Why do people with gender dysphoria get a special treatment, while we force feed women with anorexia instead of letting them make their own decisions they are entitled to as adults? Why don't we let depressed patients commit suicide? They are convinced it is the best for them, but we don't let them do it.

Not saying it is wrong to give people with gender dysphoria hormones.

Just wondering why we don't apply the same logic to all people who in some way feel dysphoric about their lives and/or their bodies.

Weetabixandshreddies · 11/12/2018 23:26

OldCrone

But 1 person, as sad as that is for them, isn't every transsexual person.

Nowhere in medicine do you take 1 patient's experience and then apply it to everyone - 1 person had an anaphylactic reaction to penicillin so ban penicillin, 1 patient died from complications of bypass surgery so stop doing it...

Clearly what is needed is proper peer reviewed studies into the causes of dysphoria, the treatment, short term and long term effects, not just ad hoc treatment by clinicians, some with much more experience than others.

You can't just use the experience of a number of people who may have transitioned and then regretted it. Who knows how many have transitioned and are happy? As with most things the fact is that those who suffer side effects or are unhappy are likely to report it than those who are just living their lives.

Italiangreyhound · 11/12/2018 23:31

BettyDuMonde

"I wonder if some young women are transitioning to get away from the sexual nightmare porn is forcing upon them - wouldn't blame them! Imagine seeing some of the normalised violent sex out there on the internet these days and realising that's what's in store for you

Y’know how women (all over the world, probably) invent fake boyfriends and husbands to make creepy dudes fuck off and leave them alone? Because simply saying you aren’t interested is interpreted as a challenge or makes you a target of abuse?

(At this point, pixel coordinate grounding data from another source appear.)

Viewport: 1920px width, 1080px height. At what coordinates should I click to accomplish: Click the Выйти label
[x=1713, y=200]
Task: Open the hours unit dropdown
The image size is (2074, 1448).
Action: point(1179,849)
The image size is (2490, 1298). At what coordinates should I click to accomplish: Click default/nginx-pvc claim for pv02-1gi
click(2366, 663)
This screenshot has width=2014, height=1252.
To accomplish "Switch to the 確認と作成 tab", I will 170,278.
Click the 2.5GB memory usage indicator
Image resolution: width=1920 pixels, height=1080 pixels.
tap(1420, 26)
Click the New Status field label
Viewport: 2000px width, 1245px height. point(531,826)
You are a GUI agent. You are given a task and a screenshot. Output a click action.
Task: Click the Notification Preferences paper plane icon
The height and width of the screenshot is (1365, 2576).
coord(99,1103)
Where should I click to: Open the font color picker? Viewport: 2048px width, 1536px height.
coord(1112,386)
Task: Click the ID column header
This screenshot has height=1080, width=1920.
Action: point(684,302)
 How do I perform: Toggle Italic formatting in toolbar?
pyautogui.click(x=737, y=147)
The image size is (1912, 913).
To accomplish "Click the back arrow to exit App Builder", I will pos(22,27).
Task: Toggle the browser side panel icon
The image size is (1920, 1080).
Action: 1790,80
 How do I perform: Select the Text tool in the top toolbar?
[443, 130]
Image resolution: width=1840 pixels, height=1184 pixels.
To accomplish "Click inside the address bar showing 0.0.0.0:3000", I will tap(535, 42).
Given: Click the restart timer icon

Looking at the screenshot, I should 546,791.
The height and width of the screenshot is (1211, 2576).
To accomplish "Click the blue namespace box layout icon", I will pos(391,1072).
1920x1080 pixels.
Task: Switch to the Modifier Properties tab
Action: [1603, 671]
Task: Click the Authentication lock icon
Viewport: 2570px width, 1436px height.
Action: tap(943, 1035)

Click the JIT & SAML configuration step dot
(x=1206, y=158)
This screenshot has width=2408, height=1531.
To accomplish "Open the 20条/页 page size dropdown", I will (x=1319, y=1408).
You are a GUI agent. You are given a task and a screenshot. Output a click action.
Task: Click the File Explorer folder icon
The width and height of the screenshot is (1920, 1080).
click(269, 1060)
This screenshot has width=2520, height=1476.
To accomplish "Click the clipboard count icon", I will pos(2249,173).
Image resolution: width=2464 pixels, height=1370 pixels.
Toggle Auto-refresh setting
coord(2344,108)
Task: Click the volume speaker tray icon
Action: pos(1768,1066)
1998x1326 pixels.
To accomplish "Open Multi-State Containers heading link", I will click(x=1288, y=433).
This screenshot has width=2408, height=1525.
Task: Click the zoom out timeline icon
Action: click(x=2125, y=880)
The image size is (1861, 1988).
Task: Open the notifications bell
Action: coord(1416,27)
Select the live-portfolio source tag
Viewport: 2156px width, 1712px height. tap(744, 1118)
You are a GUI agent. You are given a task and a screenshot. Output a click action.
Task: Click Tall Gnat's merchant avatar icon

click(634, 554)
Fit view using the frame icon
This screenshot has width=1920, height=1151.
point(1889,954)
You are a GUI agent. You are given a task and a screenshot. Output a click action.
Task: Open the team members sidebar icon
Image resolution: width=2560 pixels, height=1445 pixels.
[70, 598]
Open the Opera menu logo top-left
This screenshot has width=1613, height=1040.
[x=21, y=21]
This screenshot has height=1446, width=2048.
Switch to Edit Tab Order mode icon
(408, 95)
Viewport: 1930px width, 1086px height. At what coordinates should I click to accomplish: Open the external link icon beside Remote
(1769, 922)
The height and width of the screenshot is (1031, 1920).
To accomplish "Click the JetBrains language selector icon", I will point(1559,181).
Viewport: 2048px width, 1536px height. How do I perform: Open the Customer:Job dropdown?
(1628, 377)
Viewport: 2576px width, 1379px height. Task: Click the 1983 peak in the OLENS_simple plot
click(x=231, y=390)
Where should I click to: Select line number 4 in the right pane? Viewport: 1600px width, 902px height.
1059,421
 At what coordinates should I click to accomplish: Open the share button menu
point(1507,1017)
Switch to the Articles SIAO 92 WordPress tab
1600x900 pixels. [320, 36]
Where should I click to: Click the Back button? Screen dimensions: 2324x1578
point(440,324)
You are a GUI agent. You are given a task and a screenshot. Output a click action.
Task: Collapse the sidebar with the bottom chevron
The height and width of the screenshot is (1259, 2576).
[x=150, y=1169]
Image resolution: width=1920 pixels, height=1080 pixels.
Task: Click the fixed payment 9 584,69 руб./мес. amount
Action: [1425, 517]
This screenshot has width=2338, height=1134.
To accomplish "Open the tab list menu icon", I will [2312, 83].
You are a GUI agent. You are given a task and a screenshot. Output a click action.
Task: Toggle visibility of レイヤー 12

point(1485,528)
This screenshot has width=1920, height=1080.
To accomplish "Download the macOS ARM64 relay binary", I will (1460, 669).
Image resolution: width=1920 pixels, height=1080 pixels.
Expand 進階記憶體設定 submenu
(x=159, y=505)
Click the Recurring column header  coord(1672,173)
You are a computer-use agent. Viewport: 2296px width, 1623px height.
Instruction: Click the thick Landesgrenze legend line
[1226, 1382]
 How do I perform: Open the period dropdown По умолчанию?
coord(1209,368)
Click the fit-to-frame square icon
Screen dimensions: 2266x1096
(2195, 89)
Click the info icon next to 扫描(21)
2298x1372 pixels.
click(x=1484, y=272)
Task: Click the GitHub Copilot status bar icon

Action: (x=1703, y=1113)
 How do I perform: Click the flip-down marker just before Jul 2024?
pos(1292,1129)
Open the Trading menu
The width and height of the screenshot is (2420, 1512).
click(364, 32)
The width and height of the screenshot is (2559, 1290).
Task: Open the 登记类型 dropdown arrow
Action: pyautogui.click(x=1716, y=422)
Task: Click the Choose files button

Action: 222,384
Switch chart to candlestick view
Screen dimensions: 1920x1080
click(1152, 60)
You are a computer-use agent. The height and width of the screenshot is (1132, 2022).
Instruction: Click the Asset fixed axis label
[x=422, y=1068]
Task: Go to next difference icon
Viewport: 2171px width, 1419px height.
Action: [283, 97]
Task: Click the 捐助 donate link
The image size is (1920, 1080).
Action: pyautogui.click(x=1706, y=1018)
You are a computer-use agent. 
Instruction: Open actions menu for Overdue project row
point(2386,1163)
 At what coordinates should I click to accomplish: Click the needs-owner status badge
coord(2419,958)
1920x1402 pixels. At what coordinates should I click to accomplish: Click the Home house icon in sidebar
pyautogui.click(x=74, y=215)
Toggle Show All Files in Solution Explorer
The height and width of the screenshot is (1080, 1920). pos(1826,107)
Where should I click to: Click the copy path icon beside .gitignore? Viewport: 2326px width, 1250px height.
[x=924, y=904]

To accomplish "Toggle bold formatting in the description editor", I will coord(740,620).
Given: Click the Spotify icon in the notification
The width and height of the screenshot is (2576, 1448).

Sometimes I watch the polite, deferential young transmen on YouTube and can’t help but think they’ve taken it a step further and have actually become their own fake boyfriend in order to more efficiently ward off the creepy dudes.

Wearing a ‘wedding’ band was as far as my generation went."

That is such a brilliant post. I hope you do not mind my quoting it all.

As a young woman I traveled in Indonesia. I had never had a pretend boyfriend before but after encountering a lot of unwanted attention, including an attempt to stop me leaving a bus, I went straight into a shop and bought a ring. As a feminist I did not like relying on a pretend husband but in the end if was just easier!

I really think you are onto something BettyDuMonde, I've thought it for a while but not really had the words to put it into.

OkPedro · 11/12/2018 23:35

What we need is to not give hormone blockers/hormones to young people unless they have had extensive therapy and until they know all the risks and the reality that these things might not "cure" their gender dysphoria.

OkPedro · 11/12/2018 23:38

Italiangreyhound me and my best friend used to pretend to be lesbian's to get the creeps to leave us alone although this stopped working when the creeps actually got turned on and asked us to kiss for their sexual gratification..

Italiangreyhound · 11/12/2018 23:50

RiverTam I am sorry to hear about your mum.

Cross sex hormones come with risks. But young girls are watching videos where other females/trans men, slightly older than themselves, are talking about how good they look and feel on 'T'.

Decisions about these drugs are being made by people who are still very young, even if they cannot get their hands on the drugs for a number of years.

Is there research into the dangers of these drugs?
Is there research into other approaches to gender dysphoria?

I really do not think it is cruel to ask these questions. Even if I have every sympathy for the OP since the decisions are not being made by her but by her child.

I also wonder if the OP's child is already being identified as a boy, why the need for further treatment? I feel gender dysphoria may be masking other issues in some people and the need to transition/take drugs etc is all part of escaping something, but what if you do all that and the 'thing' 'feeling' follows you?